In my minds eye, the Good Humor Trucks that would pull onto my block looked exactly like this one. Everything from the dashboard forward and underneath being a 1969 Ford F250, it was, of course, that massive freezer out back, with it's mini vault like doors that opened and closed with wonderful solidity, that made a Good Humor Truck a Good Humor Truck.
Good Humor, also known as "ice cream on a stick", was created by candy-maker Harry Burt in Youngstown, Ohio in 1920. Mr. Burt's first invention was the "Jolly Boy Sucker" which was a lollipop on a stick. While working in his ice cream parlor he created his own recipe for a smooth chocolate coating that would stick to ice cream. His daughter, Ruth, thought it tasted it good but was messy to eat. It was his son, Harry, who suggested that he insert the wooden sticks from the Jolly Boy Sucker into the ice cream as handles. Burt named his new creation "The Good Humor Bar" after the belief that a person's outlook on life was related to the "humor of the palate".
In the beginning, Good Humor bars were peddled in white wagons by door to door salesmen in white uniforms. The white uniforms meant to denote an impression of cleanliness and safety in the community.
With the advent of refrigerated trucks, Burt switched to the porcelain white trucks most associated with Good Humor Ice Cream. In 1930, Burt sold the majority of shares in the company to M.J. Meehan who quickly expanded the company. By the mid 1930's, Good Humor bars were sold throughout most of the country.
Most of the Good Humor trucks I remember were heavy duty Ford or Chevrolet pickup trucks modified by Hackney Body of Washington, North Carolina.

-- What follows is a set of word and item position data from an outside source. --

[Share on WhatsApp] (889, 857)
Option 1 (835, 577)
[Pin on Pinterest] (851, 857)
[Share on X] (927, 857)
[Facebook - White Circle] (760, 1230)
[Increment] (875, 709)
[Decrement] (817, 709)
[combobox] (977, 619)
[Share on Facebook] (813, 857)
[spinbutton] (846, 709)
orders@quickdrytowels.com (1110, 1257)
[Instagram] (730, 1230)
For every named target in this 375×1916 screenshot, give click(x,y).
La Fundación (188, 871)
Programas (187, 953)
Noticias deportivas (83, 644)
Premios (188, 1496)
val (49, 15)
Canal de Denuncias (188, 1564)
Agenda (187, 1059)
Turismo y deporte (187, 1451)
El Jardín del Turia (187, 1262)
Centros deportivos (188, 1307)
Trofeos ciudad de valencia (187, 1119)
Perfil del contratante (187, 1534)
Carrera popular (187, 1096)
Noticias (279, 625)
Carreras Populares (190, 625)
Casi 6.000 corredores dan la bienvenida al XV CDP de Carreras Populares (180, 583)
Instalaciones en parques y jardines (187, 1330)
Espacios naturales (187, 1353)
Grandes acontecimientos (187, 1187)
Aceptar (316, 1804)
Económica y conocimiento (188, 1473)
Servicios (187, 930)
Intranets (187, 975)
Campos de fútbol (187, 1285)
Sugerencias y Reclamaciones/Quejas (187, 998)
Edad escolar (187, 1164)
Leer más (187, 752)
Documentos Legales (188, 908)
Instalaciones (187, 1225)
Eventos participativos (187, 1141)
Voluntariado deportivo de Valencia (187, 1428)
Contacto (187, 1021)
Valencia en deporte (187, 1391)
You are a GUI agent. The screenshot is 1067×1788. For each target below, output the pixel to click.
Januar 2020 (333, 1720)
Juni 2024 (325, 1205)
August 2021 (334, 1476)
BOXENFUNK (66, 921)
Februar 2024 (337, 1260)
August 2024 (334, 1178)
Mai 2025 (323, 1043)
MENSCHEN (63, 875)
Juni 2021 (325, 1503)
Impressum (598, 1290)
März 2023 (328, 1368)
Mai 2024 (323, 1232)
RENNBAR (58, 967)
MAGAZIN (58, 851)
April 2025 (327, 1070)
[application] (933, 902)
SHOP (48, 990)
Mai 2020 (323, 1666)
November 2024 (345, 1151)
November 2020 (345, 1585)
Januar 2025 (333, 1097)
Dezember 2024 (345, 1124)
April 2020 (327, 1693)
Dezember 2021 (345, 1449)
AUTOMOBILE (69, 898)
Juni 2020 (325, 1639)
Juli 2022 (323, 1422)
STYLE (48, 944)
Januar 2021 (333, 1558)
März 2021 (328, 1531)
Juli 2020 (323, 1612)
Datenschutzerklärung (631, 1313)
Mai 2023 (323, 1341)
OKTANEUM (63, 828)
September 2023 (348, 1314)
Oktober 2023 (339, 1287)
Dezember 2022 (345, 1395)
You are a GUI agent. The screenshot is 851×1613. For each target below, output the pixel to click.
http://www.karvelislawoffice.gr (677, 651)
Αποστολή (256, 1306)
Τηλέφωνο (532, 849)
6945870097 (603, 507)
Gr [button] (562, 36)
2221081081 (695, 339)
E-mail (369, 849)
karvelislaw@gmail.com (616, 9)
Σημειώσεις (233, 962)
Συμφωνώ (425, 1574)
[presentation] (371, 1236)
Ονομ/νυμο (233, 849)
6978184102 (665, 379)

Refrigeration units were "220 plug in", Hackney cold plate freezers that over night could chill ice cream down to approximately twenty degrees below zero. There was a compressor mounted where the passenger seat would normally be; nothing under the hood of the truck had anything to do with the freezer. The deep freeze would last for about 3-4 days or until the temperature inside the freezer got to around five below. As a safety precaution, there was no door on the driver's side. By the way, I do not recall Good Humor drivers dressed in uniform like this; Good Humor drivers when I was a kid were young men with long hair, t-shirts and cut offs. While a far cry from the picture of the middle America of the 1940's and 1950's I wanted it to be, it sufficed.
In 1961, the Meehan family sold the company to Unilver's U.S. subsidiary, the Thomas J. Lipton Company. In 1976, Lipton discontinued what was referred to as "direct selling" and began selling Good Humor Ice Cream in grocery stores instead. Local fleets of Good Humor trucks were sold off to other ice cream distributors who changed the signage on the sides of the trucks.